FUNGSI APRESIASI SASTRA (6)

Djoko Saryono *

Sebelumnya sudah dikemukakan bahwa apresiasi sastra bertujuan menyelenggarakan perjamuan dan percakapan imajinatif-literer agar terhidang atau tersuguh (i) pengalaman, (ii) pengetahuan, (iii) kesadaran, dan (iv) hiburan. Agar tujuan ini tercapai, apresiasi sastra mengemban fungsi tertentu. Di sini fungsi merupakan suatu jalan atau wahana tercapainya tujuan-tujuan apresiasi sastra. Diselaraskan dengan tujuan yang akan dicapai, fungsi apresiasi sastra juga dapat digolongkan menjadi empat macam, yaitu (i) fungsi eksperensial, (ii) fungsi informasional, (iii) fungsi penyadaran (konsientisasi), dan (iv) fungsi rekreatif. Keempat fungsi ini diulas berikut ini.

Fungsi Eksperensial

Apresiasi sastra mengemban fungsi eksperensial (experiencial), yaitu fungsi menyediakan, menawarkan, menyuguhkan, dan menghidangkan pengalaman-pengalaman manusia kepada pengapresiasi sastra agar ia dapat menjiwai, menghayati, dan menikmati pengalaman-pengalaman manusia itu. Di sini ditekankan makna pengalaman, bukan faktanya yang real life karena sastra memang tidak merawat dan memperjuangkan fakta, melainkan makna pengalaman manusia. Dengan demikian, yang disediakan, ditawarkan, disuguhkan, dan atau dihidangkan apresiasi sastra bukanlah (pem)berita(an) pengalaman manusia, melainkan permenungan pengalaman manusia. Konsekuensinya, yang dijiwai, dihayati, dan dinikmati oleh pengapresiasi sastra ialah makna pengalaman manusia yang dapat dijadikan permenungan.

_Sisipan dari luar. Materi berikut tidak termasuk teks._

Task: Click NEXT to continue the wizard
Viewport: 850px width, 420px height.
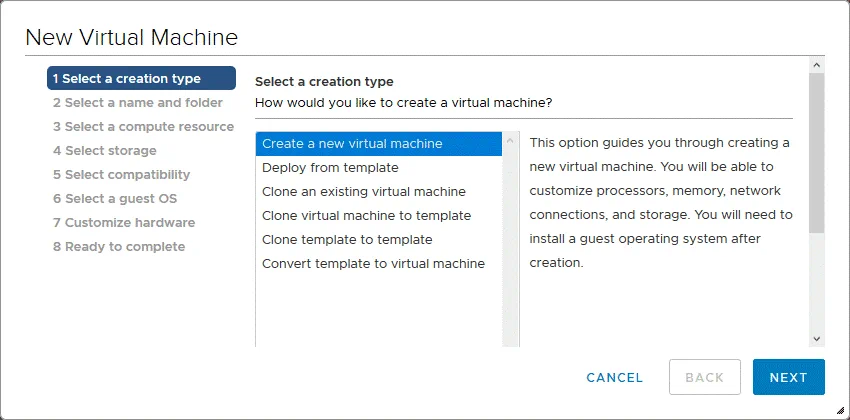Action: tap(788, 377)
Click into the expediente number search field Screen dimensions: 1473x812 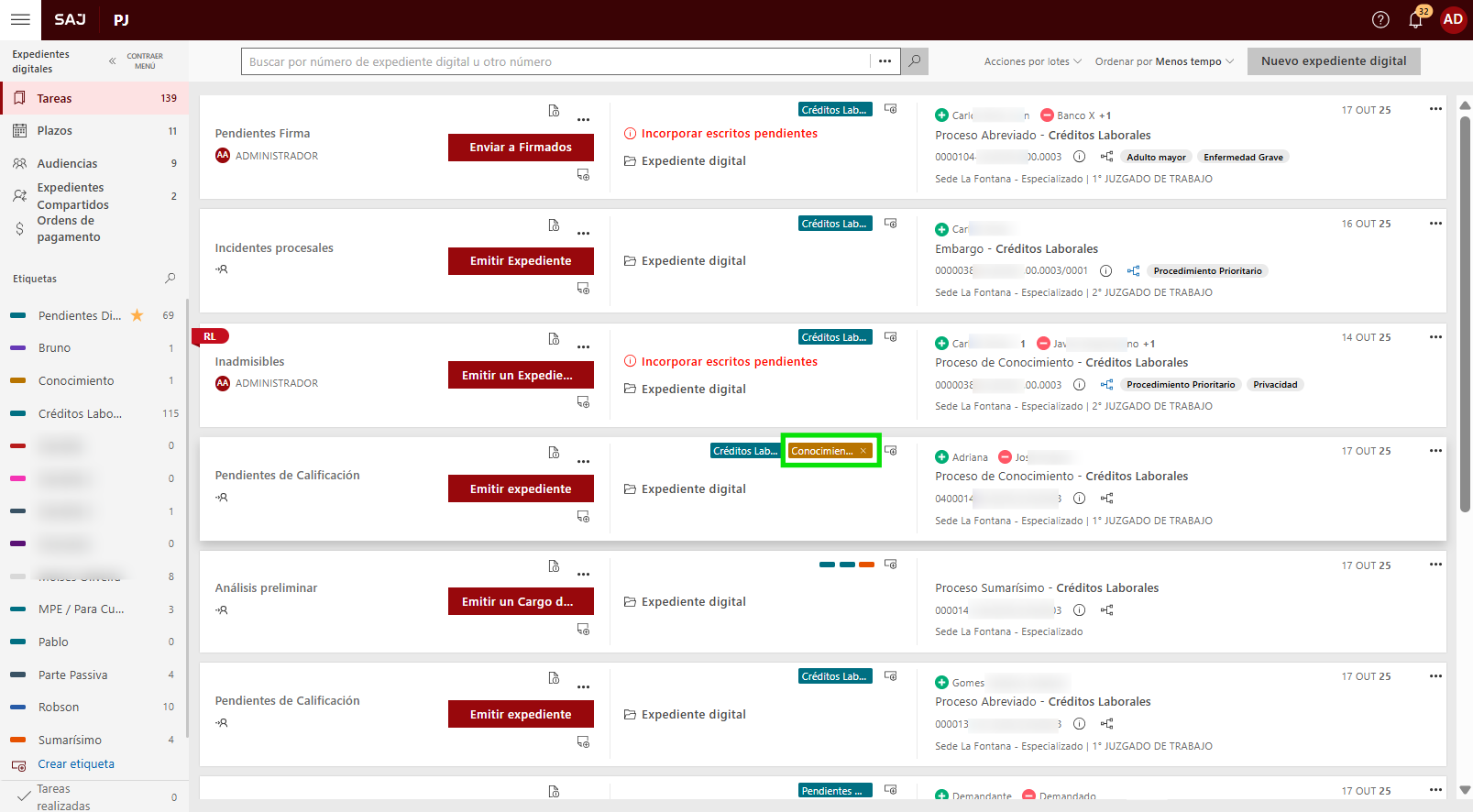pos(555,61)
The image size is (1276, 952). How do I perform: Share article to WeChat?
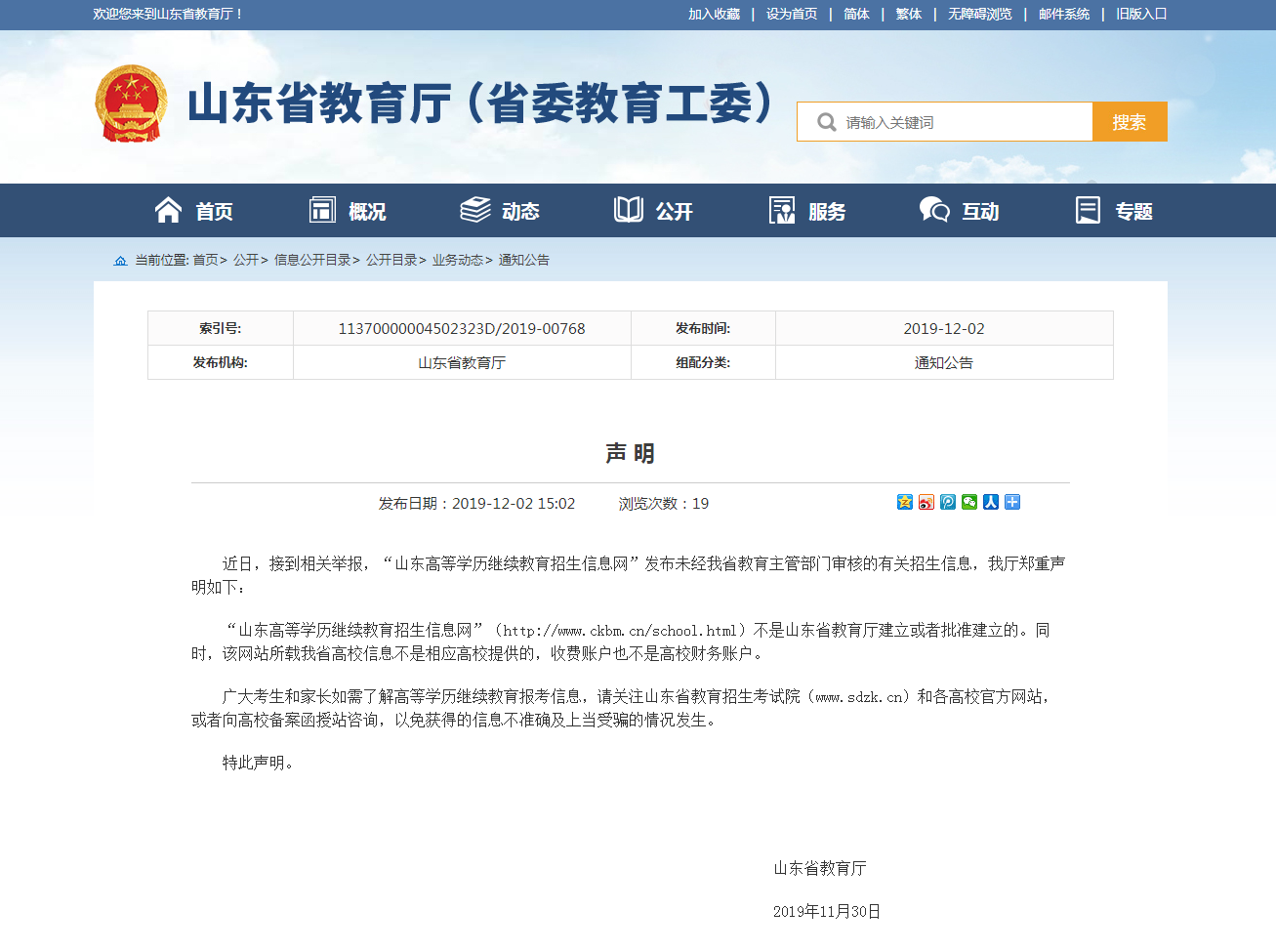pos(969,502)
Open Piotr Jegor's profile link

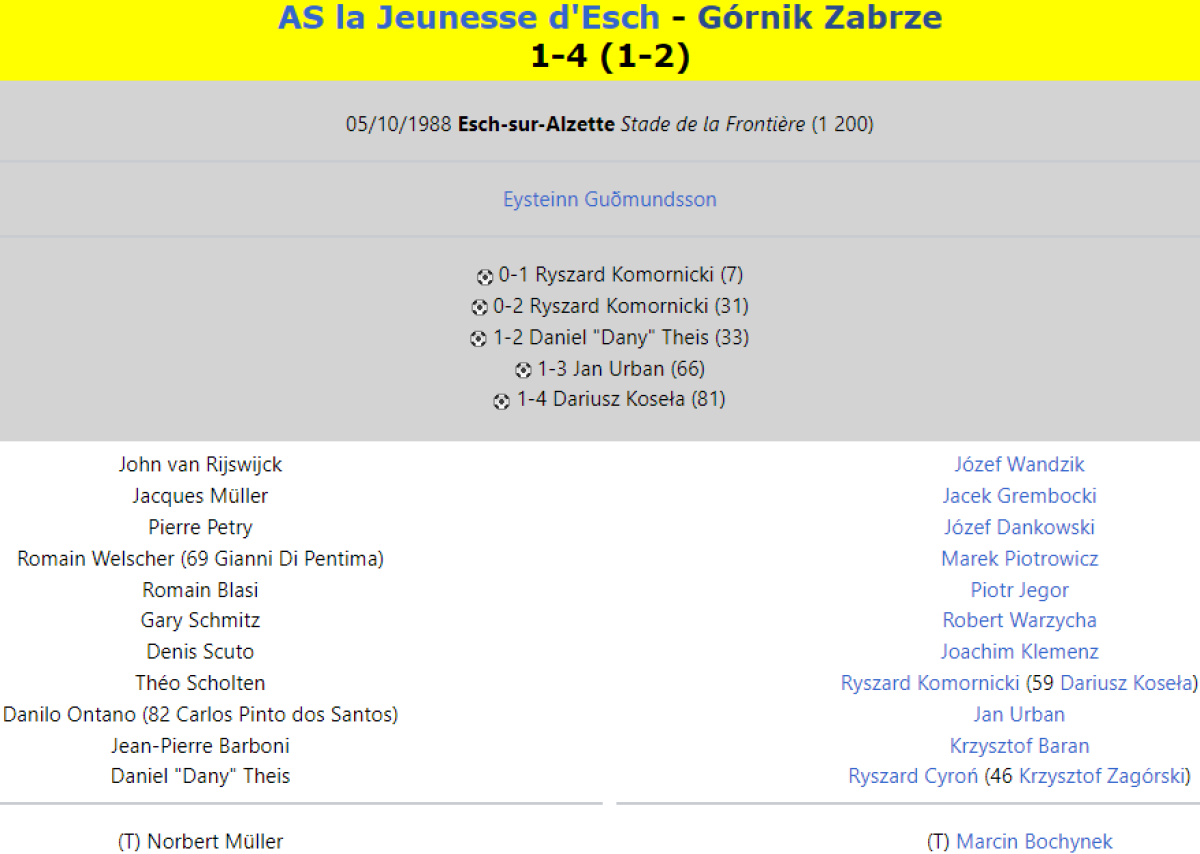coord(1019,590)
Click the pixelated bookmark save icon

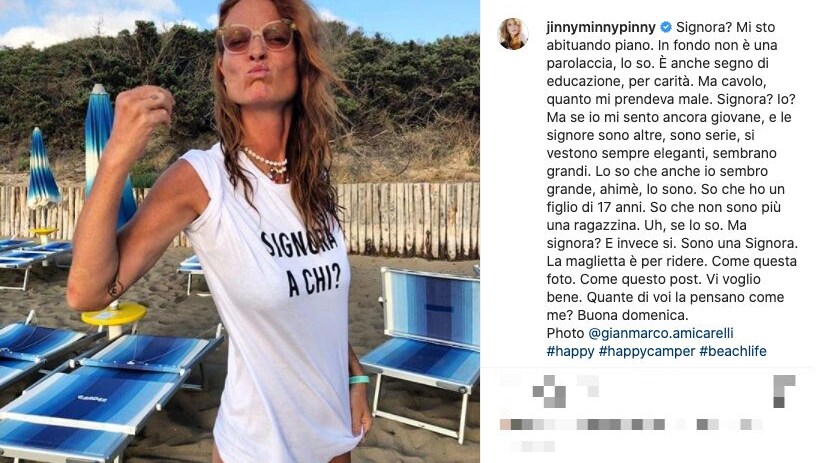pos(784,392)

Sejalan dengan itu, apresiasi sastra harus mampu menjadi penyelenggara permenungan tentang makna pengalaman manusia dan pembimbing pengapresiasi sastra untuk melakukan permenungan tentang makna pengalaman manusia. Sementara itu, karya sastra harus bisa menjadi tambang permenungan dan layar proyeksi berbagai makna pengalaman manusia. Dengan demikian, pengapresiasi sastra mampu menjiwai, menghayati, dan menikmati makna pengalaman manusia yang didulangnya sendiri dan diproyeksikan oleh sastra. Selanjutnya ia mempermenungkannya agar ikatan batinnya dengan hidupnya sendiri kembali kukuh.

Sebagai contoh, novel Belenggu harus bisa menjadi tambang permenungan dan layar proyeksi berbagai makna pengalaman; pengalaman estetis, etis dan moral, humanistis atau lainnya. Jika berlangsung apresiasi novel Belenggu, maka keberlangsungan ini harus merupakan penyelenggaraan permenungan tentang makna pengalaman yang bisa ditambang dari dan diproyeksikan oleh Belenggu. Dalam pada itu, pengapresiasi Belenggu perlu melakukan penjiwaan, peng-hayatan, dan penikmatan serta selanjutnya permenungan tentang makna pengalaman yang bisa ditambang dari dan diproyeksikan oleh Belenggu; mungkin yang ditambangnya makna pengalaman literer-estetis, mungkin juga yang diproyeksikan oleh Belenggu makna pengalaman Sukartono, Sukartini, dan Rochayah.

Pengalaman manusia yang bisa ditambang oleh pengapresiasi dari karya sastra dan diproyeksikan oleh karya sastra kepada pengapresiasi sangat beraneka ragam. Keanekaragaman ini disebabkan oleh subjektivitas apresiasi sastra itu sendiri. Itu sebabnya, mustahil kita bisa mengidentifikasi pengalaman manusia secara lengkap. Yang bisa diidentifikasi terbatas pada pengalaman-pengalaman yang lumrah diperoleh oleh manusia, yaitu pengalaman literer-estetis, etis dan moral, psikologis, humanistis, filosofis, religius-sufistis-profetis, magis-mitis, sosial budaya dan sosial politis. Tentu saja harus diberi catatan bahwa di sini makna pengalaman-pengalaman itu yang penting, bukan fakta empirik dalam suatu real life meskipun bisa saja demikian.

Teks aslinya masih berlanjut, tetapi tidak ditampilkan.